Perceptual Generative Autoencoders
This addresses the problem of inefficient generative model training for researchers and practitioners in machine learning, offering an incremental improvement over existing autoencoder-based methods.
The authors tackled the challenge of training generative models by proposing perceptual generative autoencoders (PGAs), which match target distributions in a latent space rather than the data space, achieving state-of-the-art FID scores on CIFAR-10 and CelebA.

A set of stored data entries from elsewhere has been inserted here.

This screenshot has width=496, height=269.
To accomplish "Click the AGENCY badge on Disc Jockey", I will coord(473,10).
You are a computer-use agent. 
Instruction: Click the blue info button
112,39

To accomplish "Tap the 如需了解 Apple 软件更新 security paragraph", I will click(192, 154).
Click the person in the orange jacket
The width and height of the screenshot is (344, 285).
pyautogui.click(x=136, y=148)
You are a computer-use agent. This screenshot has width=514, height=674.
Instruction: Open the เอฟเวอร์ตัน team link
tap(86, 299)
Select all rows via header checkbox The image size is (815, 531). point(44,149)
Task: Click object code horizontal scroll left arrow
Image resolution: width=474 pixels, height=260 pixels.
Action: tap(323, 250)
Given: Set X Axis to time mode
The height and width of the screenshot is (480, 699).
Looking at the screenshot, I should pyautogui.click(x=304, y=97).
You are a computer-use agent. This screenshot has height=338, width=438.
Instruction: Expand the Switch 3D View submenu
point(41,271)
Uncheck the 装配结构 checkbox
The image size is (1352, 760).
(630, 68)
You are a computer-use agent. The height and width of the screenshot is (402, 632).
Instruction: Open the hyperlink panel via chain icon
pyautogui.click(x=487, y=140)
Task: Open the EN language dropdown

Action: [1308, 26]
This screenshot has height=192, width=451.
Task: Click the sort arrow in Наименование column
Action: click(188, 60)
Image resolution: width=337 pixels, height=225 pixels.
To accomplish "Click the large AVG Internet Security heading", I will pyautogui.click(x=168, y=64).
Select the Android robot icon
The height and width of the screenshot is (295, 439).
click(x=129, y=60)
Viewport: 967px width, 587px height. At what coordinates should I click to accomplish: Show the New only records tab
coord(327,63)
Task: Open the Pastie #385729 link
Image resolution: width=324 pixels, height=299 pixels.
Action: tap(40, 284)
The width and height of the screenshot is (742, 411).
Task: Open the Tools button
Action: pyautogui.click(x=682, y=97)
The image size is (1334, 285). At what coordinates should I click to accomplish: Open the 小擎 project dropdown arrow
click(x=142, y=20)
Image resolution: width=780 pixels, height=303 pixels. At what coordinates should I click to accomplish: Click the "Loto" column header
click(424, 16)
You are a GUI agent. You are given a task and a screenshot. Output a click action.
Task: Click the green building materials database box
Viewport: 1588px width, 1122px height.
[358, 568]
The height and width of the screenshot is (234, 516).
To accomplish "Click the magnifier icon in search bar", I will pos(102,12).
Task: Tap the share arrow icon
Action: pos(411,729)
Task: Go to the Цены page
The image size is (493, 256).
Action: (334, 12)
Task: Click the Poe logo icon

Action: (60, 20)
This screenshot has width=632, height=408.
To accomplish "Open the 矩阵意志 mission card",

Modern generative models are usually designed to match target distributions directly in the data space, where the intrinsic dimension of data can be much lower than the ambient dimension. We argue that this discrepancy may contribute to the difficulties in training generative models. We therefore propose to map both the generated and target distributions to a latent space using the encoder of a standard autoencoder, and train the generator (or decoder) to match the target distribution in the latent space. Specifically, we enforce the consistency in both the data space and the latent space with theoretically justified data and latent reconstruction losses. The resulting generative model, which we call a perceptual generative autoencoder (PGA), is then trained with a maximum likelihood or variational autoencoder (VAE) objective. With maximum likelihood, PGAs generalize the idea of reversible generative models to unrestricted neural network architectures and arbitrary number of latent dimensions. When combined with VAEs, PGAs substantially improve over the baseline VAEs in terms of sample quality. Compared to other autoencoder-based generative models using simple priors, PGAs achieve state-of-the-art FID scores on CIFAR-10 and CelebA.